1.一种基于视频流的windows远程登陆协议入侵检测方法，其特征在于，该方法包括以下步骤：

S01、配置nginx拉流端账户，下载rtmp-module，安装nginx服务器，添加rtmp服务，配置目录权限，启动nginx服务器，从流媒体服务器获取音频或视频数据，配置实现拉流的模块功能；

S02、配置windows推流端，下载配置录屏软件，安装screen-capture-recorder，下载安装ffmpeg；

S03、创建任务计划程序，控制录屏和停止录屏的时机；

S04、开始执行任务计划，所述任务计划是根据程序进行的自动化作业；

S05、系统中的计划程序判定入侵者通过远程连接windows沙箱端，则触动计划任务，沙箱端开启视频录制程序，将屏幕上的动作录制保存到硬盘上，并转化为流数据，流数据通过RTMP协议传送到拉流端；

S06、在开始录屏之后判断远程连接的状态是通过读取windows日志记录实现的，读取的日志记录为：Microsoft-Windows-TerminalServices-LocalSessionManager/Operational，日志的来源是windows自带的服务，TerminalServices-LocalSessionManager，实时地判断远程连接与否的状态，3389端口连接的状态是记录事件id为25，断开为24，则判断远程连接断开；

S07、判断远程连接端口断开连接时，系统自动触发计划任务，关闭屏幕录制单元停止视频录制程序。
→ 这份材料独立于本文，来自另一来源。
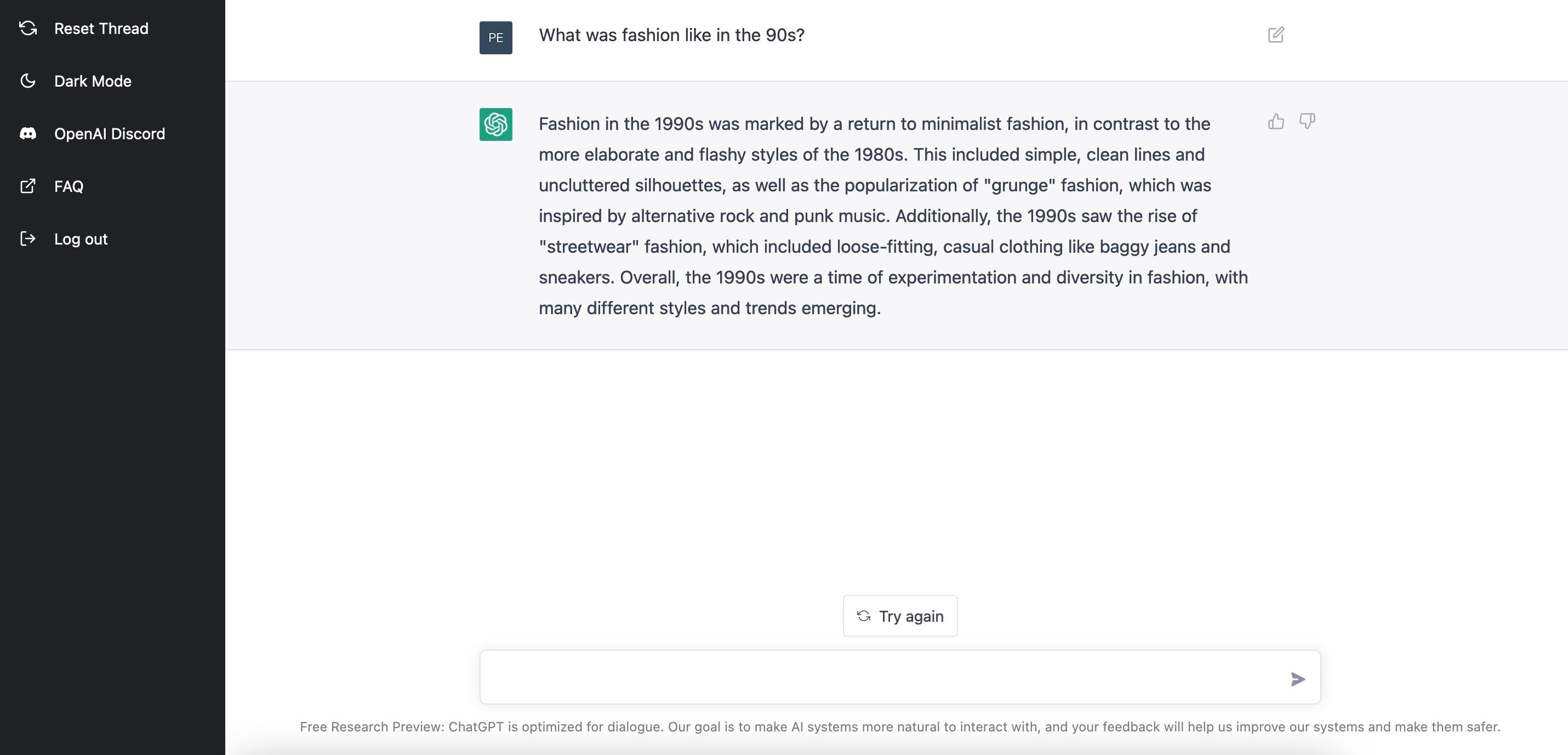The image size is (1568, 755).
Task: Click the thumbs down icon
Action: (1307, 121)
2.一种基于视频流的windows远程登陆协议入侵检测系统，其特征在于，所述基于视频流的windows远程登陆协议入侵检测系统，包括服务器、nginx拉流端模块，windows推流端模块，任务计划程序模块，其中：所述nginx拉流端模块，用于配置实现拉流的模块功能，所述windows推流端模块，用于下载配置录屏软件，所述任务计划程序模块，用于控制录屏和停止录屏的时机；所述系统判定入侵者通过 rdp 协议远程连接 windows 端，则触动计划任务开启视频录制程序，远程连接端口断开连接时，系统自动触发计划任务，立即停止视频录制程序。

3.根据权利要求2所述的一种基于视频流的windows远程登陆协议入侵检测系统，其特征在于，核心服务器采用centos操作系统上安装nginx作容器，采用rtmp协议，作为拉流端，在视频数据于windows推流端产生之后可作保存处理。

4.根据权利要求2所述的一种基于视频流的windows远程登陆协议入侵检测系统，其特征在于，所述任务计划程序模块，自定义创建计划，与windows远程连接打开与否建立联系。

5.根据权利要求2所述的一种基于视频流的windows远程登陆协议入侵检测系统，其特征在于，所述任务计划程序模块可将任务计划与日志信息联系，使得管理员可以通过日志内容知道系统是否被入侵。

6.根据权利要求 2 所述的基于视频流的windows 远程登陆协议入侵检测系统，其特征在于，所述系统通过推流将录屏视频数据实时传输到服务器上。